= Data shown =
------------------------------------
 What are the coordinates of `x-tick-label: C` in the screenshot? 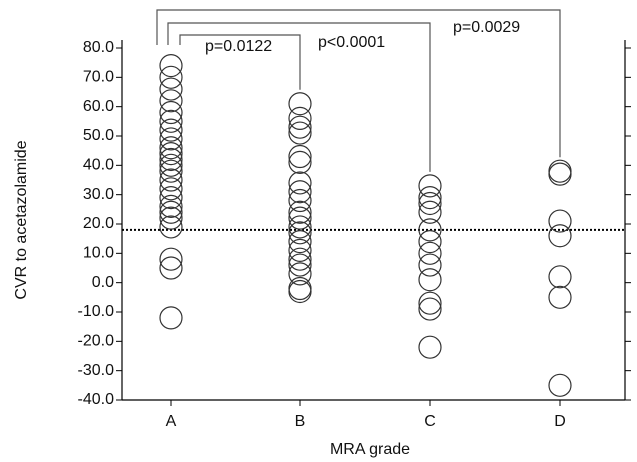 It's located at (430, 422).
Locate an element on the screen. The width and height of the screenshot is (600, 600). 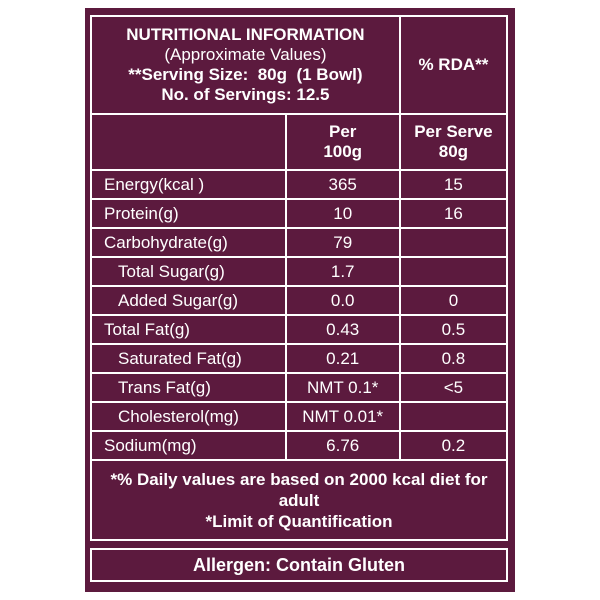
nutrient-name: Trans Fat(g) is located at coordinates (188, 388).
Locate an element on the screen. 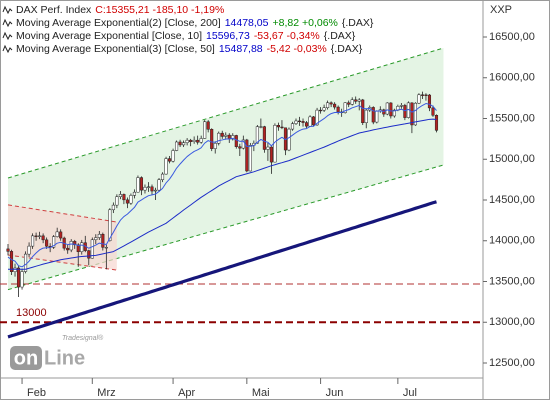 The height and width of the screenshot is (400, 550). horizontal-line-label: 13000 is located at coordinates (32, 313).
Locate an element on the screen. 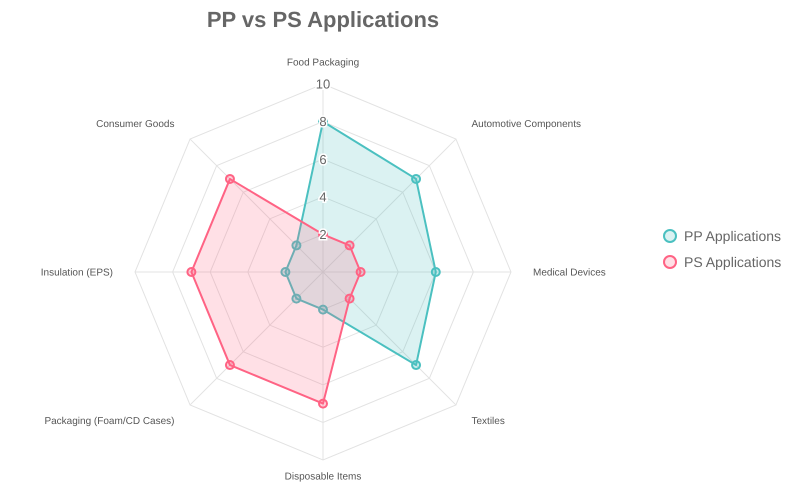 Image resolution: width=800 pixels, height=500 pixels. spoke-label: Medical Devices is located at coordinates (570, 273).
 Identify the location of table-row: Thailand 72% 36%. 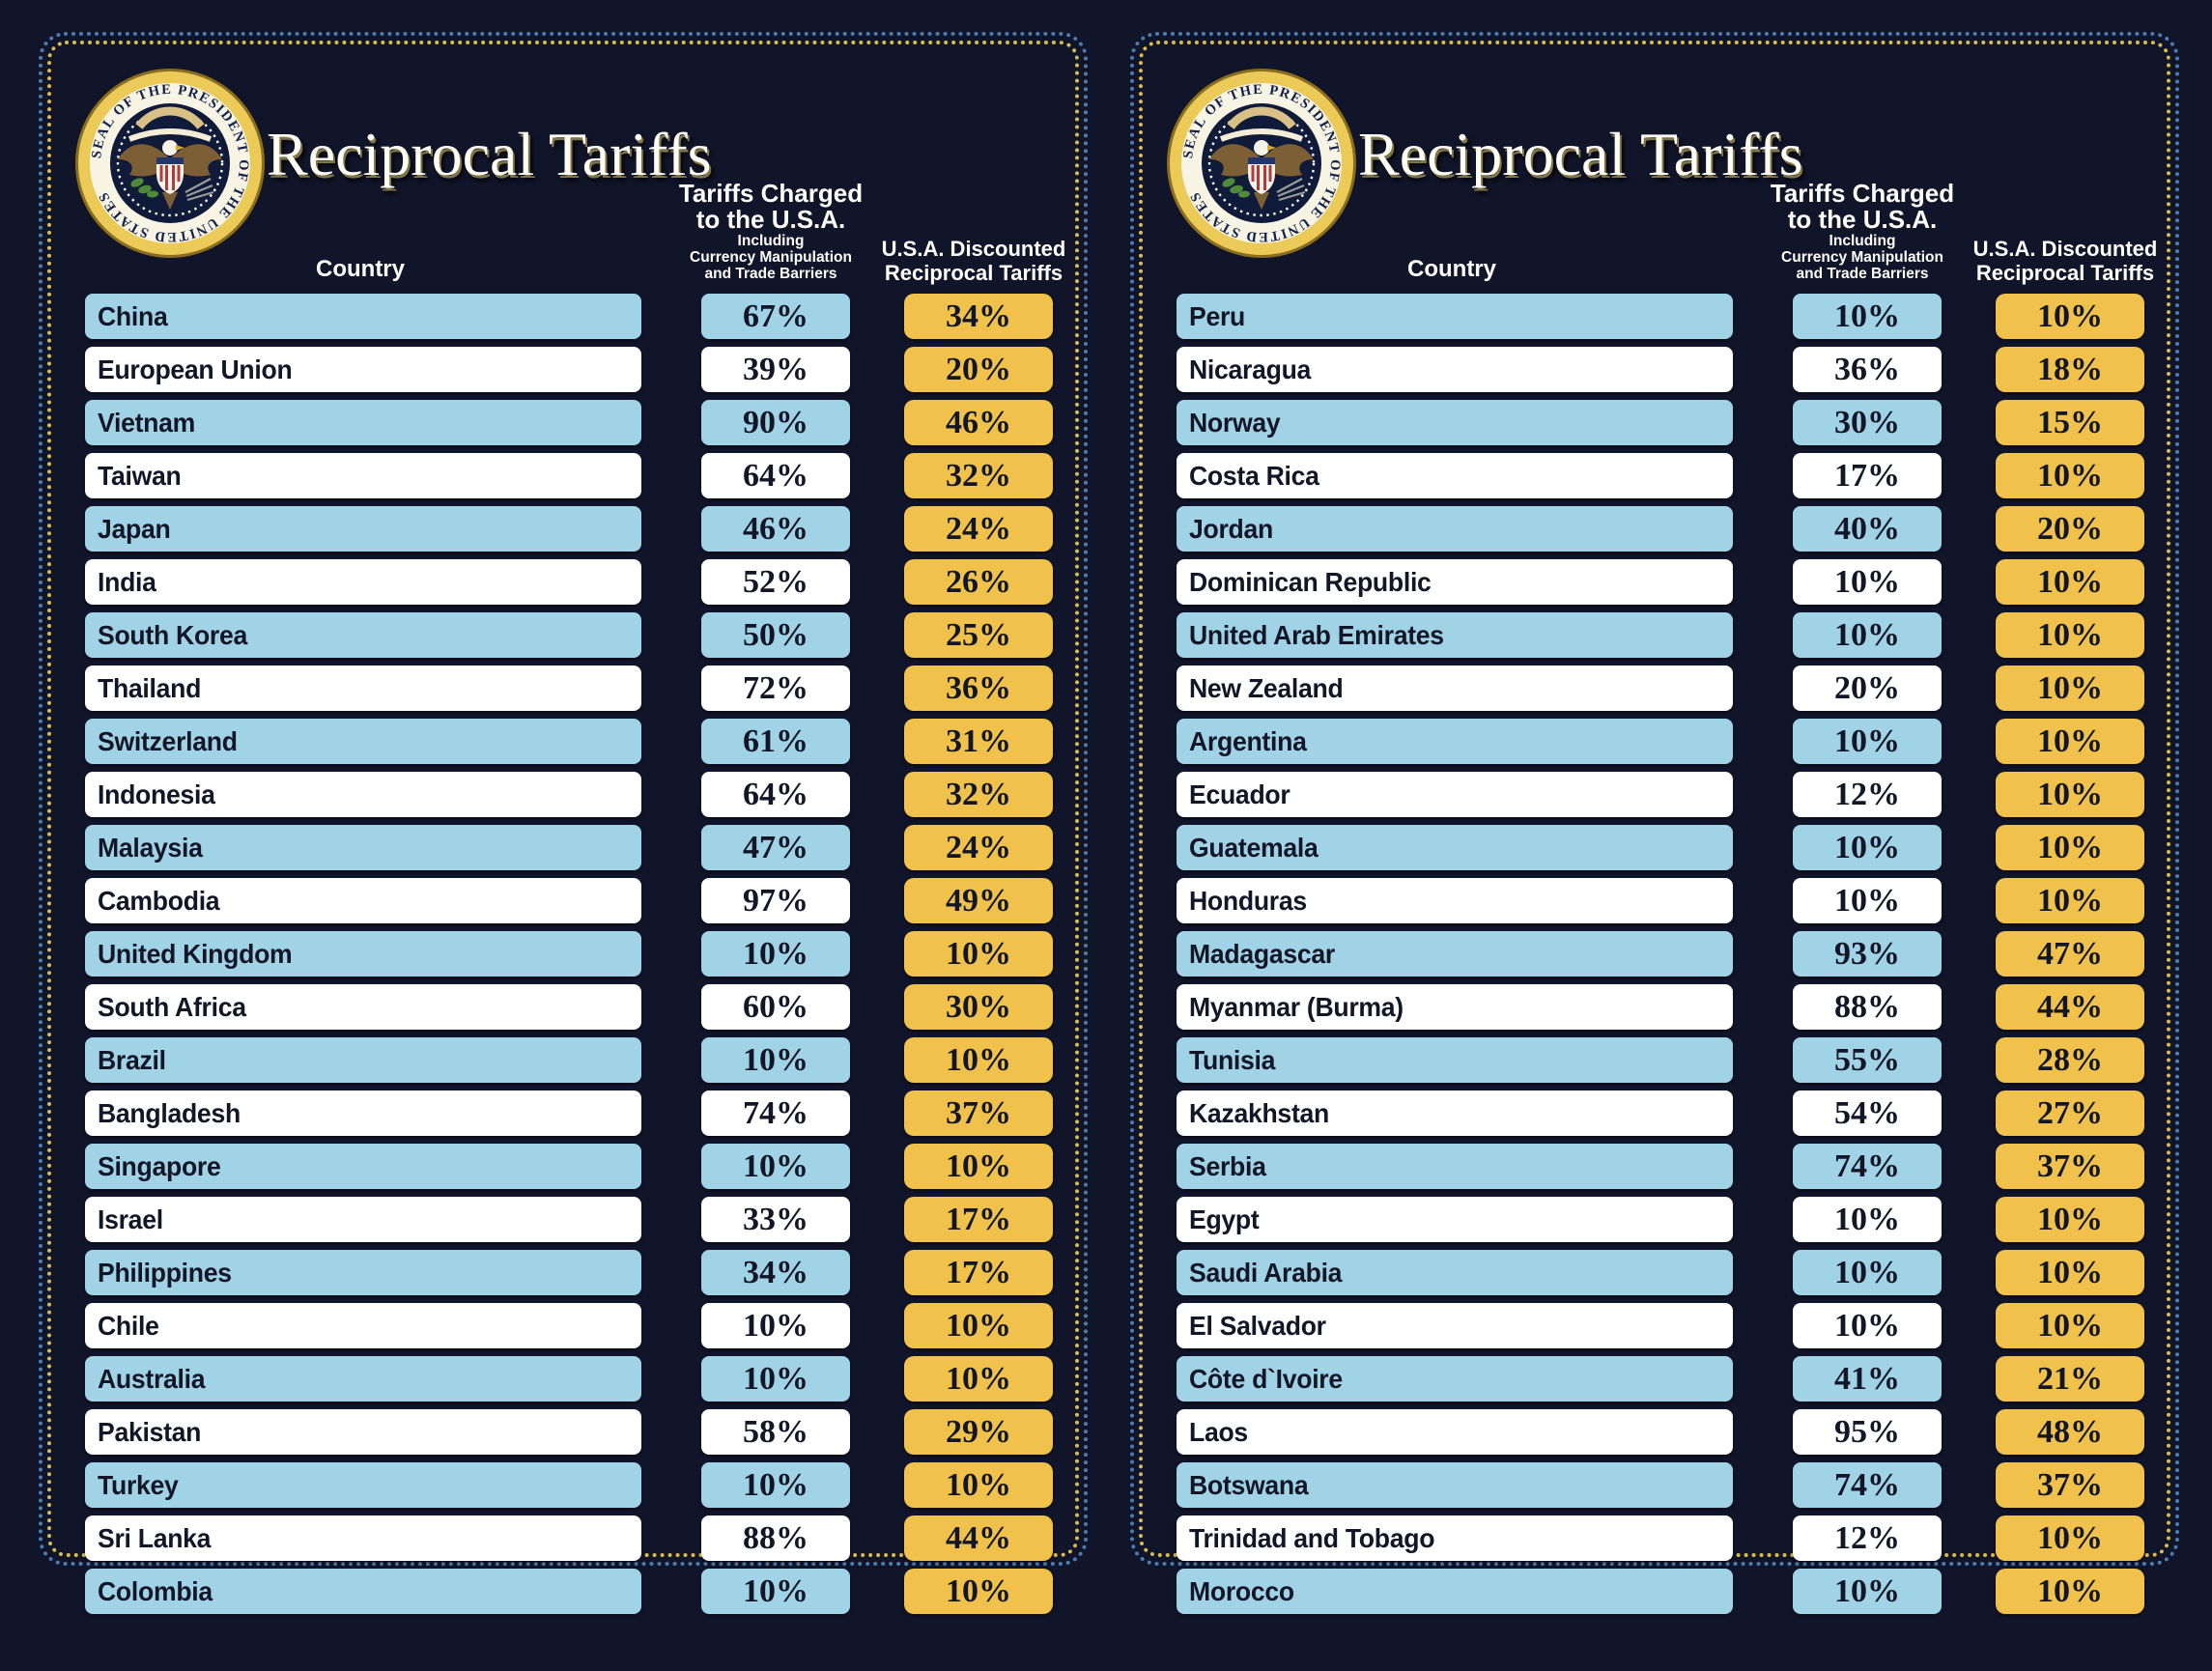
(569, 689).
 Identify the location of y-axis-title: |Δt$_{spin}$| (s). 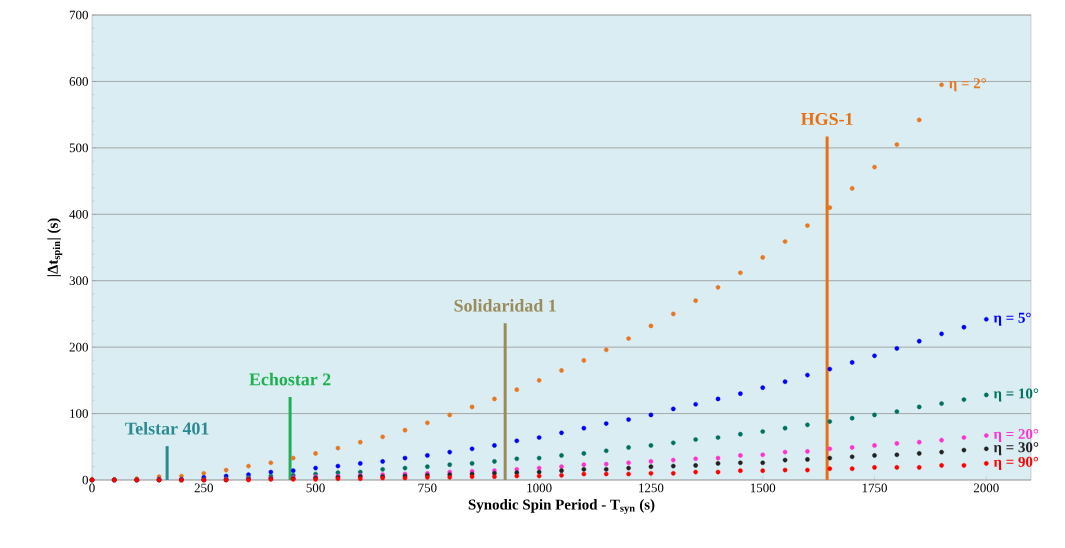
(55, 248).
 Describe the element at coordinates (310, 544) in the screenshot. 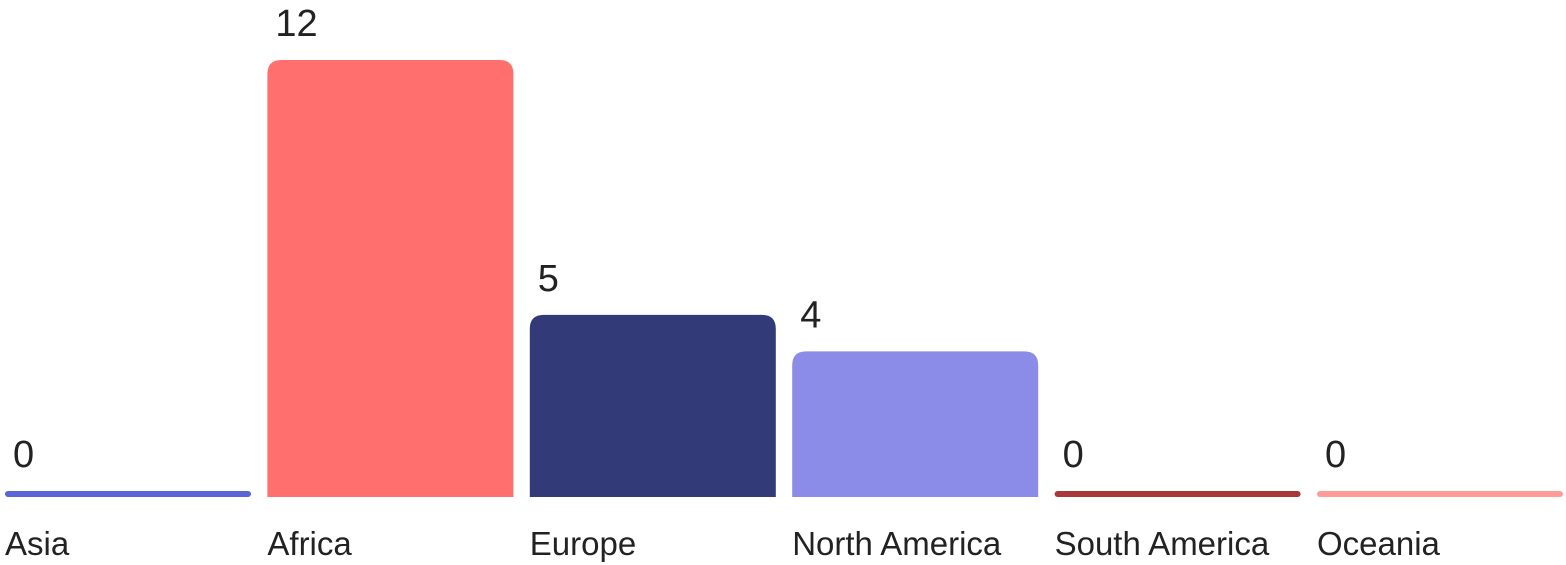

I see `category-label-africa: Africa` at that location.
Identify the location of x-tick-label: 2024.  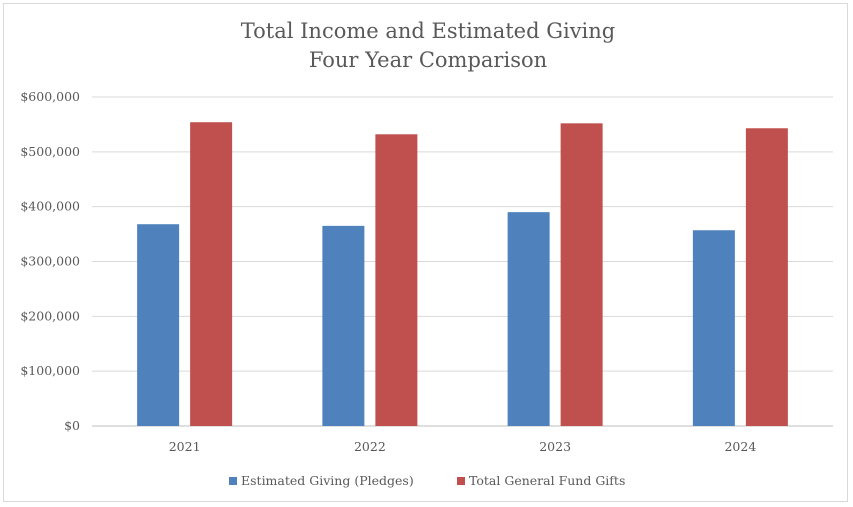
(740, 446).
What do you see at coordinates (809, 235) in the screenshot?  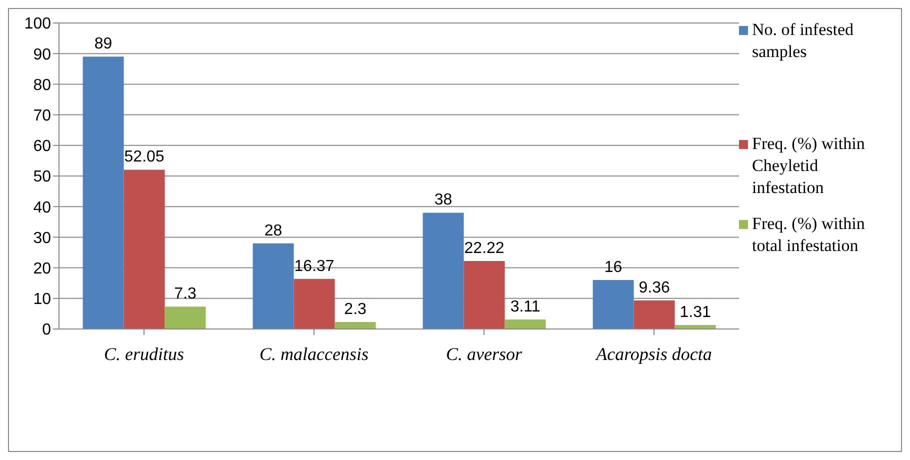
------------------------------------
= Task description =
Recast the records as a Markdown table with the columns Row and Line text, starting with the line that contains "Identify the location of x-tick-label: 2024." and going on through the final line of the records, with both ends included. Number each row, skip blank lines, and leave the pictures out.

= Answer space =
| Row | Line text |
|---|---|
| 1 | Identify the location of x-tick-label: 2024.   |
| 2 | (740, 446). |
| 3 | What do you see at coordinates (809, 235) in the screenshot?   |